DOCUMENT EXTRACT:

Saturday, February 2, 2008

Wake-Up Call

Tomorrow I will start my 15th week of pregnancy. I can’t believe how time flies by. Just yesterday I found out I was pregnant and now we only have 5 more weeks until my next ultrasound and we find out the sex.

This week has been nuts since day one. Dave received a call on Sunday that his brother-in-law dropped dead at age 35. It’s a horrible situation with him leaving Dave’s sister and their 2 daughters, ages 7 and 4. He died in his sleep and the autopsy report came back inconclusive so we’ll never know exactly what caused him to depart suddenly. Dave had the entire week off of work and we spent most of the time taking care of his sister, shopping for clothes and going out of town for the funeral.

In the midst of the craziness, we did find and apply for a condo that is absolutely perfect. That was one of the major things stressing me out the most in the last couple of months. I hate moving, but it’s necessary now that we need to put a roof over 5 heads. It has everything we both want and I’m keeping my fingers crossed that we’ll get approved. If we do, we’re slated to move by mid March. We won’t have much time to dispose of stuff we no longer need, clean up our apartments and pack, but this place is worth it.

SOURCE INFORMATION:
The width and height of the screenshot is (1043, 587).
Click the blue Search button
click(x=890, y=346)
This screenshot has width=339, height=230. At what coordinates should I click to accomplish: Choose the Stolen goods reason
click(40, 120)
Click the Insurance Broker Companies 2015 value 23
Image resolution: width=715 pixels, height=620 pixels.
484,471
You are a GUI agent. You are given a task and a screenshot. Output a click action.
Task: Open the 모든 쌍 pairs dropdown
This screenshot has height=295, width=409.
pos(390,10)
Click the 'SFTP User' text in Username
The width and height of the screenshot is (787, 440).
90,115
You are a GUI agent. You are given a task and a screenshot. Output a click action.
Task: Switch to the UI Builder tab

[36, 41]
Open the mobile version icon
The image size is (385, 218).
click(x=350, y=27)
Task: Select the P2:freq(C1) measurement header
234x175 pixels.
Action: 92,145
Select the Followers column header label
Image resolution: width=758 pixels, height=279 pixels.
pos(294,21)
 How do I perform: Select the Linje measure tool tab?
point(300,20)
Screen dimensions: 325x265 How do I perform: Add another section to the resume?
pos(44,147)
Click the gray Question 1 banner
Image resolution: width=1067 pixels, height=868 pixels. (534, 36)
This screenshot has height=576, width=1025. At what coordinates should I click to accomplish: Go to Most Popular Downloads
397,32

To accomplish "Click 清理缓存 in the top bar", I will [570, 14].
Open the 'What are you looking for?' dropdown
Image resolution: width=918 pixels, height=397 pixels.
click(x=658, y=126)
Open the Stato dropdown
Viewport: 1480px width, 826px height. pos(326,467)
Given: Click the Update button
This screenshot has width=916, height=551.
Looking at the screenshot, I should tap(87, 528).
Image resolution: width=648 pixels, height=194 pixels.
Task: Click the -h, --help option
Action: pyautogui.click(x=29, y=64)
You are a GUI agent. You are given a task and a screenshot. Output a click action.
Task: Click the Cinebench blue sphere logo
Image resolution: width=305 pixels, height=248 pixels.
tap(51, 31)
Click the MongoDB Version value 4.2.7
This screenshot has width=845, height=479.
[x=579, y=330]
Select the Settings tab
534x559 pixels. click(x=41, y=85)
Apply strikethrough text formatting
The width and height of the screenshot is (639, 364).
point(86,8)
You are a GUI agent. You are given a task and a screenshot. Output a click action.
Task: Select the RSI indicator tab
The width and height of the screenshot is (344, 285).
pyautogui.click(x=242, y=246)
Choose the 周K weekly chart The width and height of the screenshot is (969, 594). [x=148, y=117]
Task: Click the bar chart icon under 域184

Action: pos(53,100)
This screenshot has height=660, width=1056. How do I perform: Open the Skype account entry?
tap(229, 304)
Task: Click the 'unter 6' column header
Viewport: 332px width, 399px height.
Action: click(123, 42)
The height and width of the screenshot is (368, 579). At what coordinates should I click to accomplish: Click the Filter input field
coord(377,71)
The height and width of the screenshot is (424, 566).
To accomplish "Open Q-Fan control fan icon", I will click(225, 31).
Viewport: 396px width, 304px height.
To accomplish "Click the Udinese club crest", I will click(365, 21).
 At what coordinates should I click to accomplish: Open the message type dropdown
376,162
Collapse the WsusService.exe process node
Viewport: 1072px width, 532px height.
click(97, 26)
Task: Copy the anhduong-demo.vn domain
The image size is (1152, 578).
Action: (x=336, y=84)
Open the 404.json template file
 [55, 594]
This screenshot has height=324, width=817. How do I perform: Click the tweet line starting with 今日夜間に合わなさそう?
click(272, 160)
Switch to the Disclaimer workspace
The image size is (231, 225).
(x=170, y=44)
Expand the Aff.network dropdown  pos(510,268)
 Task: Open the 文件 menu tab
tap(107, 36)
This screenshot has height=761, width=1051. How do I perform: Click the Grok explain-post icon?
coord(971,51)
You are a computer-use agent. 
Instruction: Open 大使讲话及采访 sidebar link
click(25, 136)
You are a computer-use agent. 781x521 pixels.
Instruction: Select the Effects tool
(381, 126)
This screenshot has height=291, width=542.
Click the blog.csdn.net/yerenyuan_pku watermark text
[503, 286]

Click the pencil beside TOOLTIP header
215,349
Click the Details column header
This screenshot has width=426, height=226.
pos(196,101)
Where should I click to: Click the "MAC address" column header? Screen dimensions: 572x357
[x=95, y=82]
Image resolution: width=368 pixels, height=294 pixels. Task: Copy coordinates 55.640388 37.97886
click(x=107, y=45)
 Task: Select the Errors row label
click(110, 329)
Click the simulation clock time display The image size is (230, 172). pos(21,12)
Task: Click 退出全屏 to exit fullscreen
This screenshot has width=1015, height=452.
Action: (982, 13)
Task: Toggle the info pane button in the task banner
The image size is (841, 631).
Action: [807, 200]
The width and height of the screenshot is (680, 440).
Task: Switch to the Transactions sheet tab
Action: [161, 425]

TASKS TO COMPLETE:
**a)** From the Wake-Up Call post, reproduce word for word the part that opens with the words containing "Wake-Up Call" and closes with "out the sex.".
**b)** In the Wake-Up Call post, what three things does the writer say she and Dave spent most of his week off doing?

ANSWERS FOR THIS EXERCISE:
**a)**
Wake-Up Call

Tomorrow I will start my 15th week of pregnancy. I can’t believe how time flies by. Just yesterday I found out I was pregnant and now we only have 5 more weeks until my next ultrasound and we find out the sex.

**b)**
- Taking care of his sister
- Shopping for clothes
- Going out of town for the funeral